From the line containing "Permission & Agreement * (339, 2526)" through the last line of the records, print every line exactly and nothing more.

(DATASET RECORDS Opens)

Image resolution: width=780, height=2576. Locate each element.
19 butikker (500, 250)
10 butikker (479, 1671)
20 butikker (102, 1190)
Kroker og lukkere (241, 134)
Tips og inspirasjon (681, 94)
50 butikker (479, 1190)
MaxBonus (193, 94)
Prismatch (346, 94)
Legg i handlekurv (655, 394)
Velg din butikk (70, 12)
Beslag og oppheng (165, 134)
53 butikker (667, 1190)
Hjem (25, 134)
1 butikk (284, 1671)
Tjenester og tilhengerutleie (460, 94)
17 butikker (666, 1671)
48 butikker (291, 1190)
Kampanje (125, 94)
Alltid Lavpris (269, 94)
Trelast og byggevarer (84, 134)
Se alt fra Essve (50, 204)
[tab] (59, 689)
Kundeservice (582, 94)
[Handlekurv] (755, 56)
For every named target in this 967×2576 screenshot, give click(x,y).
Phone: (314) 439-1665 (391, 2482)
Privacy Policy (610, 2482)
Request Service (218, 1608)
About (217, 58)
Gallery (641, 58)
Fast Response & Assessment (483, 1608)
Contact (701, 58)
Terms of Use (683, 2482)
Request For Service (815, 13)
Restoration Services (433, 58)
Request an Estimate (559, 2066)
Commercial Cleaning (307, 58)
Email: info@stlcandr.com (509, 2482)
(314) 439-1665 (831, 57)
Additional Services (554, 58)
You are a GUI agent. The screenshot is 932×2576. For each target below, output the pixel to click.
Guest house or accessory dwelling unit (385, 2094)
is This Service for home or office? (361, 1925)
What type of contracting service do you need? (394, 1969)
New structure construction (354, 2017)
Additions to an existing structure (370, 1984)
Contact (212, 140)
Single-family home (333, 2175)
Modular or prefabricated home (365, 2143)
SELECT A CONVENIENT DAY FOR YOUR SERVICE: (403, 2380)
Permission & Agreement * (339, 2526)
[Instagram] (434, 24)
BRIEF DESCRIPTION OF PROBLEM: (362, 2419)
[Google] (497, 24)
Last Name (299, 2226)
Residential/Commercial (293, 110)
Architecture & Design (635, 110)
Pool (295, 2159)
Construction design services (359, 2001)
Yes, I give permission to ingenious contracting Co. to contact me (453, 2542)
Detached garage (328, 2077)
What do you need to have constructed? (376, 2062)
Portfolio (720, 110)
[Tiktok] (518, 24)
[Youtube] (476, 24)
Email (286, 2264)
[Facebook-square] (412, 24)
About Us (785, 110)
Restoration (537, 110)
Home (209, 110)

(DATASET RECORDS Closes)

● EXERCISE ANSWER
Permission & Agreement * (339, 2526)
[Instagram] (434, 24)
BRIEF DESCRIPTION OF PROBLEM: (362, 2419)
[Google] (497, 24)
Last Name (299, 2226)
Residential/Commercial (293, 110)
Architecture & Design (635, 110)
Pool (295, 2159)
Construction design services (359, 2001)
Yes, I give permission to ingenious contracting Co. to contact me (453, 2542)
Detached garage (328, 2077)
What do you need to have constructed? (376, 2062)
Portfolio (720, 110)
[Tiktok] (518, 24)
[Youtube] (476, 24)
Email (286, 2264)
[Facebook-square] (412, 24)
About Us (785, 110)
Restoration (537, 110)
Home (209, 110)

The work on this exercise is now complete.